O adolescente morreu após ser atingido por uma viatura na noite de 20 de março no Jardim Aureny IV, na região sul de Palmas. Parentes contaram que o menor estava indo para a casa da namorada de bicicleta quando foi atingido. A investigação sobre o caso está sendo feita pela Delegacia de Homicídios e Proteção a Pessoa (DHPP) de Palmas.

Uma testemunha contou à polícia que viu o momento exato do acidente. De acordo com o depoimento, o adolescente passou correndo na bicicleta e estava sendo seguido pela viatura da polícia.

Quando o adolescente virou uma esquina na contramão e reduziu a velocidade para subir na calçada, o carro da polícia teria acelerado e passado por cima dele. Para isso os militares também invadiram a contramão da avenida.

O depoimento diz também que após o adolescente ser socorrido, os militares alteraram a cena do crime, colocando a viatura na mão correta da avenida e isolando o local.
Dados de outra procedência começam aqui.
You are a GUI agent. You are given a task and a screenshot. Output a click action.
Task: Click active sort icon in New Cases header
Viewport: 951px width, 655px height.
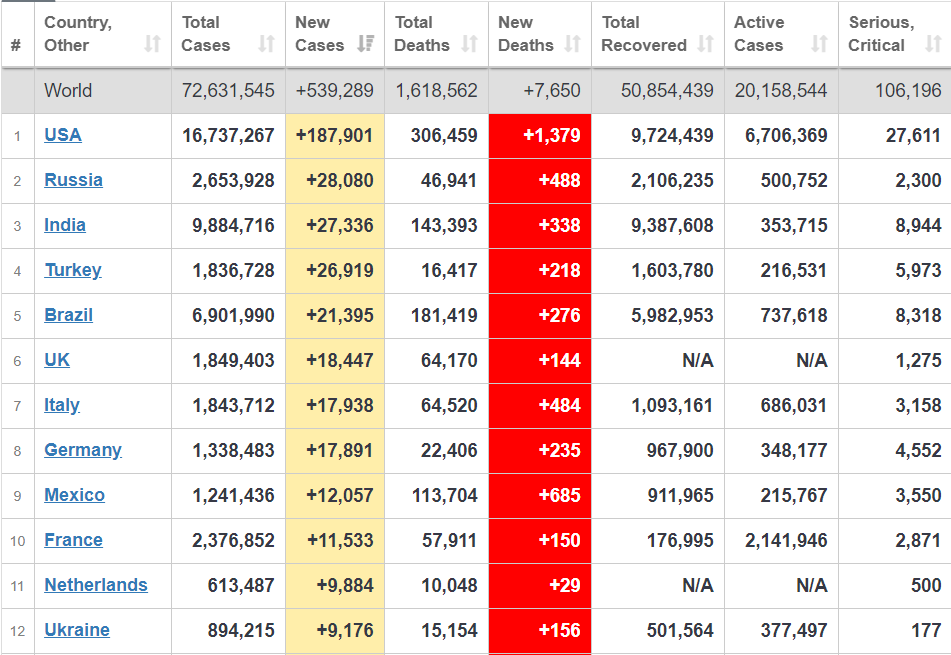[x=365, y=44]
A mesma constatação foi apontada pela perícia. Segundo o laudo, a viatura seguia no mesmo sentido da bicicleta. Porém, o carro foi encontrado estacionado no sentido contrário.

O laudo ainda apontou que a viatura estava a mais de 45 km/h quando atingiu a bicicleta por trás. O carro chegou a subir na calçada e arrastou o adolescente por alguns metros.

Dois militares estavam na viatura no momento do acidente, mas a Polícia Civil conseguiu identificar apenas o soldado Silvestre Vieira de Farias Filho, que estava dirigindo o carro. A PM ainda não informou aos investigadores quem era o outro militar que estava no carro.

Outro lado

A defesa do PM disse que aguarda ter acesso ao laudo para se manifestar.

A PM disse que não teve acesso ao laudo da perícia e que assim que receber oficialmente o resultado, juntará aos autos do Inquérito Policial Militar para instrução criminal. Sobre as circunstâncias do acidente, a PM disse que serão esclarecidas ao final do referido Inquérito.

O soldado Silvestre Vieira foi preso na tarde desta quarta-feira (27) em Palmas. Ele dirigia a viatura que atropelou e matou o adolescente. Antes de ser levado ao Quartel do Comando Geral da Polícia Militar, o PM foi ouvido na sede da DHPP.

O processo tramita em segredo de justiça e também foi instaurado procedimento administrativo, junto a Corregedoria Geral da Polícia Militar do Estado.

O advogado Indiano Soares, que representa Silvestre Vieira de Farias Filho, criticou o pedido de prisão. “Não tem qualquer sustentação ou justificativa. O militar esteve aqui na segunda-feira, o senhor delegado, por meio da sua escrivã, não quis atender o militar, juntamente os dois militares. E pega, temos uma surpresa, com uma representação de pedido de prisão com a justificativa de que não estava encontrando os militares”, disse ele. O advogado afirmou que vai pedir a revogação da prisão e que considera que o acidente foi uma fatalidade.

O major De Souza, comandante do 6º Batalhão da PM em Palmas, onde o soldado está lotado, emitiu um posicionamento. Ele afirma que o militar é “honrado, trabalhador, disciplinado, ético, possui endereço fixo e se apresentou espontaneamente”. Pediu a imparcialidade das investigações e afirmou que “falsas acusações e leviandades contra qualquer policial militar do 6º BPM não serão admitidas”.